Я выругался про себя. Чертова девчонка едва себя не угробила. Вот уже второй раз ее едва не слопал вампир, хотя, надо признать, в первый раз это произошло не по ее вине. Все равно нет ничего хорошего в том, чтобы наступать на грабли больше одного раза.

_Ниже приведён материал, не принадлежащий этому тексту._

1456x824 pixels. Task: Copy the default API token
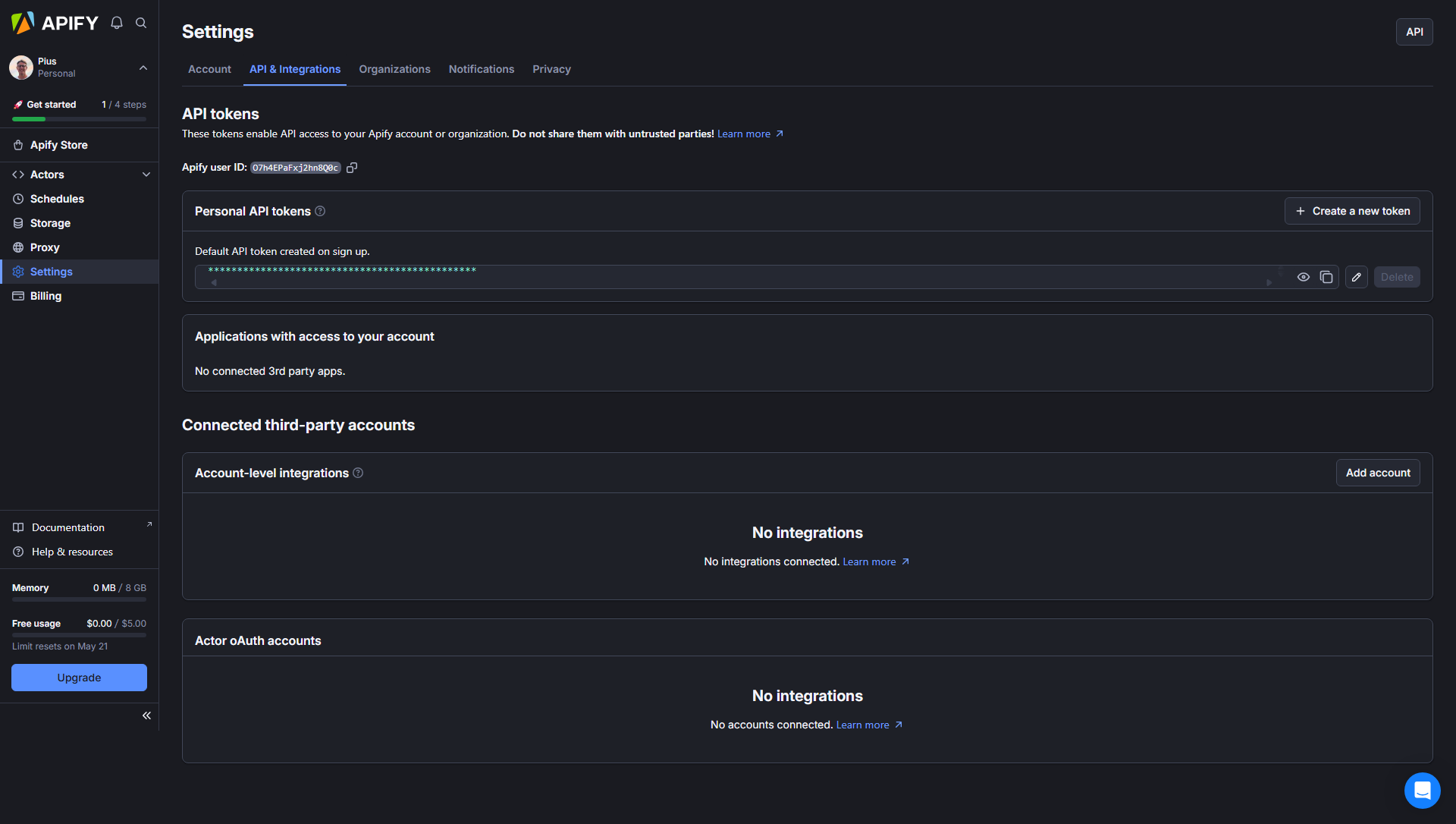click(1326, 277)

И если бы Томас начал по-настоящему ею кормиться, это могло закончиться для нее чем угодно.
— Молли, — окликнул я ее. — Молли, — повторил я уже громче.
Она вдруг резко вздохнула и уставилась на меня.

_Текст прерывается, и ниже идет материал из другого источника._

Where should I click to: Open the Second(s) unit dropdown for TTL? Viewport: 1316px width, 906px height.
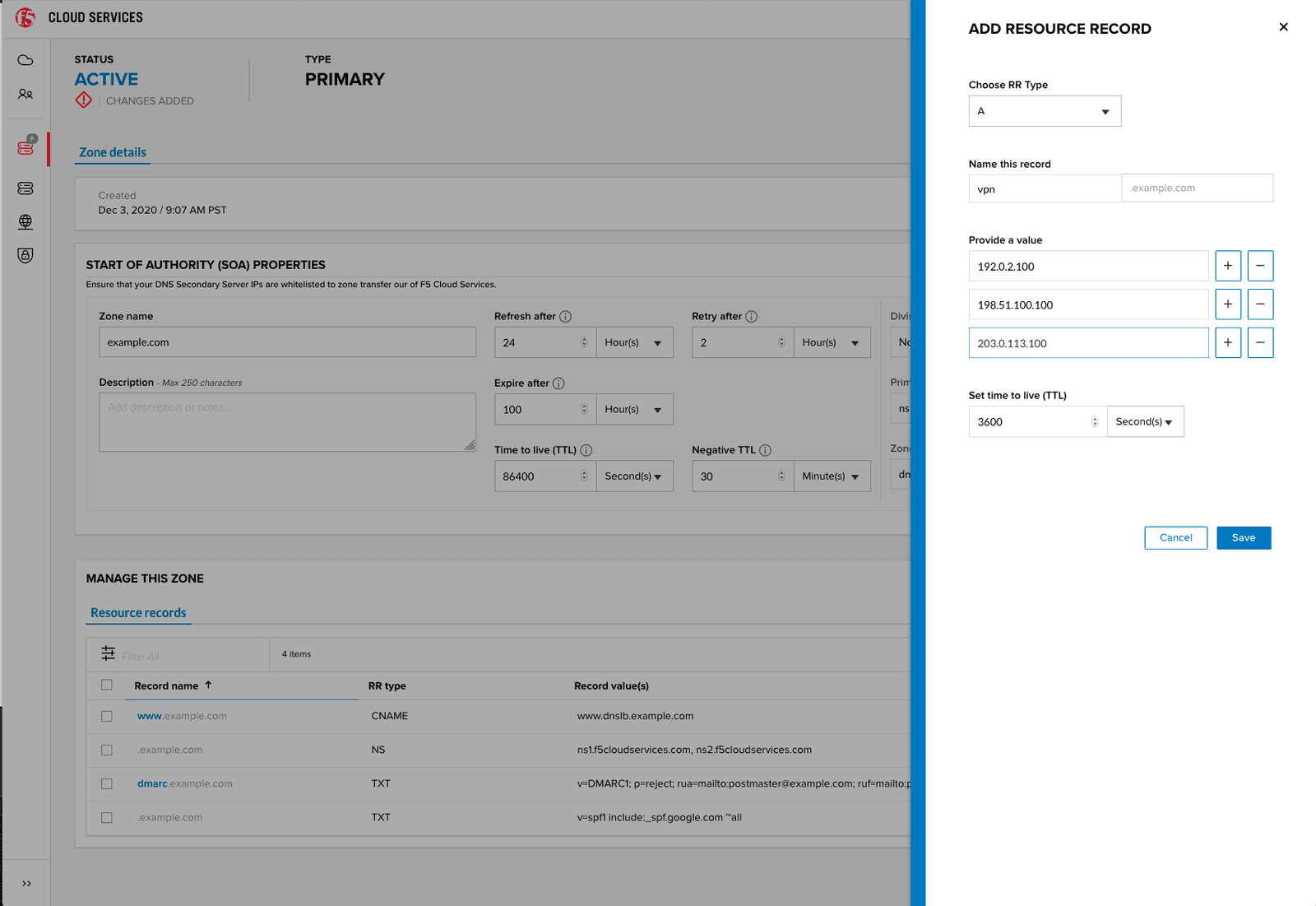point(1145,421)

— Ты мне весь ковер краской изгваздала, — устало сказал я.
Она села, осмотрела себя, с головы до ног перепачканную зеленой краской и снова подняла на меня ничего не понимающий взгляд.
— Что случилось?
— Ты заглянула в душу Томасу. Вы оба утратили над собой контроль. Он тебя едва не слопал. — Я ткнул в нее концом костыля. — Тебя спас Мыш. Поднимайся.
— Да, — пробормотала она. — Да. — Она очень медленно встала, морщась и потирая запястье. — Эм-м-м… А… с Томасом-то все в порядке?
— Мыш его чуть не убил, — ответил я. — Он перепуган, устыжен, наполовину обезумел от голода и ушел. — Я еще раз легонько похлопал ее по ноге костылем. — А ты о чем думала?
Молли покачала головой:
— Если бы вы видели… Ну, если бы вы видели, какой он. Какой одинокий. Как ему больно, каким опустошенным он себя чувствует, Гарри… — Она шмыгнула носом. — Никогда ничего страшнее в жизни не видела. И никого храбрее.
— Ну да, и поэтому ты решила помочь ему, позволив высосать из тебя всю жизнь.
Мгновение она смотрела на меня, потом залилась краской и отвернулась.
— Он… Это не как если бы меня рвали на куски заживо. Это… — Она покраснела еще сильнее. — Не могу найти слова точнее, как «слизывать». Как слизывать глазурь с пирога. Ну, или цветную присыпку с леденца.
— Угу. Если не считать того, что стоит тебе сосчитать, сколько раз ему нужно лизнуть, чтобы добраться до сладкой начинки, как ты уже мертва, — уточнил я. — Или сошла с ума. О чем — с учетом того, на что ты способна — даже думать страшно. Поэтому спрашиваю еще раз. — Я притоптывал здоровой ногой в такт каждому слову. — О. Чем. Ты. Думала?